第一部は尚巴志の誕生から中山王武寧を倒すまで。第二部はその後の尚巴志の活躍です。お楽しみください。

2-57.漢城府(第二稿)

 五郎左衛門が言っていたように、都へと続く道はひどいものだった。道幅が狭くて、でこぼこで、ほとんどが山道同然と言ってよかった。こんな道では荷車は通れなかった。サハチたちは馬に乗っていたが、十日以上もこんな道を行くのかと思うと疲れがどっと出て来た。
 琉球使者たちが都に向かうと、途中の村々の警備も厳重になるので、先に行った方がいいと五郎左衛門が言った。サハチたちは五郎左衛門の娘婿、浦野小次郎と一緒に『津島屋』の荷物を守る警護兵に扮して都へと向かった。朝鮮の着物に袴をはいて、朝鮮風の髷(まげ)を結って鉢巻きをして、弓矢を背負って、腰に刀を差した。サハチは刀と一緒に一節切(ひとよぎり)を腰に差し、ンマムイは横笛を差し、ウニタキは三弦(サンシェン)も背負っていた。

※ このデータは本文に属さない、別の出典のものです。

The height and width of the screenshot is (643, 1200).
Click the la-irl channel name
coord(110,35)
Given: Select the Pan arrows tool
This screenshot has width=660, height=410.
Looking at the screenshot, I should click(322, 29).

 サハチと一緒に行ったのはウニタキ、ファイチ、ヂャンサンフォン、ンマムイの四人で、あとの者たちは対馬に戻る事になった。ササたち女は無事に都に行けたとしても、城壁に囲まれた都の中には入れないだろうという。商団の中に女がいれば怪しまれて質問を受ける。言葉がわかれば何とか言い逃れもできるが、言葉がわからないと異国の女とばれてしまう。琉球から来た女が使者たちより先に都に来た事がわかるとあらぬ疑いを掛けられ、交易もうまくいかないだろう。それとジクー禅師もやめた方がいいという。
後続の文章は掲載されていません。